Item da tarefa: Reproduza o trecho do texto sobre a história do vegetarianismo entre "Qualquer história do" e "não comer carne.", inclusive.

Trecho do documento:
Qualquer história do vegetarianismo seria incompleta sem mencionar a contribuição feita por Mahatma Gandhi, que escreveu extensivamente sobre o assunto. Nascido em uma família vegetariana, a prática foi fundamental para sua vida.

Gandhi, antes de iniciar seus estudos jurídicos em Londres, Gandhi prometeu à mãe que não tocaria em “vinho, mulheres e carne”. Na Inglaterra, ele passou a acreditar de verdade no vegetarianismo pela primeira vez na vida e foi apenas em Londres que ele abraçou razões éticas para não comer carne.

Como membro da Vegetarian Society de Londres, Gandhi superou seu medo de falar em público e se tornou, pela primeira vez, um ativista que defendia uma causa. Gandhi aprendeu a vincular seu vegetarianismo a uma série de causas radicais e a uma concepção abrangente de não violência.

Gandhi praticou muitos dos princípios dietéticos mais populares de hoje, especialmente a restrição calórica e uma dieta rica em frutas, vegetais e nozes. Seu crescimento pessoal e espiritual estavam profundamente ligados ao seu crescimento alimentar.

Na segunda metade do século XX, a obra do filósofo australiano Peter Singer inspirou um renascimento do interesse filosófico na prática do vegetarianismo e no tópico mais amplo dos direitos dos animais. O trabalho de Singer provocou discussões muito acirradas sobre a questão de se o tratamento tradicional de animais é justificado por quaisquer diferenças “moralmente relevantes” entre animais e humanos.

Nas décadas de 1950 e 1960, o público em geral tornou-se cada vez mais consciente dos problemas que haviam na prática da pecuária intensiva. O vegetarianismo também atraiu a contracultura de meados da década de 1960 (movimento hippie), à medida que as influências orientais permearam a cultura popular ocidental.

A década de 1970 viu uma atenção acadêmica mais itens para a ética do bem-estar animal, com o livro seminal de Peter Singer, Animal Liberation, em 1975, gerando o movimento contra a experimentação animal e a pecuária industrial.

Durante as décadas de 1980 e 1990, o vegetarianismo recebeu um grande impulso à medida que o impacto desastroso que a humanidade estava tendo sobre a Terra se tornou mais aparente. As questões ambientais dominaram as manchetes e estiveram por um tempo em primeiro plano na política.

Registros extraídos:
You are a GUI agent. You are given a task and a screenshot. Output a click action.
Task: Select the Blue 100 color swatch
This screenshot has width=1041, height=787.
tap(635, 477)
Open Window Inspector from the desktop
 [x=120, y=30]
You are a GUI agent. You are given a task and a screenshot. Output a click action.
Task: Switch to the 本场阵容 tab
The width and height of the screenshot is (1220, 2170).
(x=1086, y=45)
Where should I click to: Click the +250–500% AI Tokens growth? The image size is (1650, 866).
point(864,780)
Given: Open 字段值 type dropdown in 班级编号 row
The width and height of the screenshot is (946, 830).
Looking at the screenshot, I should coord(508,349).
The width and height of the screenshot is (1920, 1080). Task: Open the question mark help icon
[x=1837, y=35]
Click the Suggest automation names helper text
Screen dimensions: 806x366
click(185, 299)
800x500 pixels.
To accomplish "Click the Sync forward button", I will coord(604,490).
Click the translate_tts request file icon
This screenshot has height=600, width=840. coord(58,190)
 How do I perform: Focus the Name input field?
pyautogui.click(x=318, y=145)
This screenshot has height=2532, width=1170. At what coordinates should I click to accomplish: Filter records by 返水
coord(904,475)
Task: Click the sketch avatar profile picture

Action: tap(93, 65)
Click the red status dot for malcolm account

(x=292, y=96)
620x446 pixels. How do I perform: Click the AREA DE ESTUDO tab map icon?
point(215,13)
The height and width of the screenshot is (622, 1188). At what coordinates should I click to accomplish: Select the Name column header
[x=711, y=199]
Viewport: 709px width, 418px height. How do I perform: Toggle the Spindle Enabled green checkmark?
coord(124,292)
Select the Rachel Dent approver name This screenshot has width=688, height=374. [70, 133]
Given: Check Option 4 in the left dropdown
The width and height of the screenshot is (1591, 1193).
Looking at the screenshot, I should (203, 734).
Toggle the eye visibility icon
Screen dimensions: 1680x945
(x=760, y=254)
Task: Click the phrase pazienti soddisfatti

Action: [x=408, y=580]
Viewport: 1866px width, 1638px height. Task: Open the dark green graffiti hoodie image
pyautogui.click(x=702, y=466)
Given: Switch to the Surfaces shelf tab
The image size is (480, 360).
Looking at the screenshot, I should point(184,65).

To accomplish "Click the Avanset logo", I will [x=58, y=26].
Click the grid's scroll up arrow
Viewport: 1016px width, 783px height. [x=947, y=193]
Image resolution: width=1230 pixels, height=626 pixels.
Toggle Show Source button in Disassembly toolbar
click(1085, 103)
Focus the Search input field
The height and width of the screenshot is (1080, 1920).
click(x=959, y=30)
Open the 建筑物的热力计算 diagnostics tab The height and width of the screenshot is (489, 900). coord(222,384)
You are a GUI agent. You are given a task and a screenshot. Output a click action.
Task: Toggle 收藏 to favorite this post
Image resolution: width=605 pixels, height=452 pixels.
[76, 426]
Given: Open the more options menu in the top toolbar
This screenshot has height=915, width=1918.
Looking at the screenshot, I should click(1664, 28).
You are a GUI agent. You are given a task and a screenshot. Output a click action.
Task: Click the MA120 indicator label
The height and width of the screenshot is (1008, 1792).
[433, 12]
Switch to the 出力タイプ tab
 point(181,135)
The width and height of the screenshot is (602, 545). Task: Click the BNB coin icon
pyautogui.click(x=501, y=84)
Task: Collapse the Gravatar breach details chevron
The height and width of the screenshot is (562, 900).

Resultado:
Qualquer história do vegetarianismo seria incompleta sem mencionar a contribuição feita por Mahatma Gandhi, que escreveu extensivamente sobre o assunto. Nascido em uma família vegetariana, a prática foi fundamental para sua vida.

Gandhi, antes de iniciar seus estudos jurídicos em Londres, Gandhi prometeu à mãe que não tocaria em “vinho, mulheres e carne”. Na Inglaterra, ele passou a acreditar de verdade no vegetarianismo pela primeira vez na vida e foi apenas em Londres que ele abraçou razões éticas para não comer carne.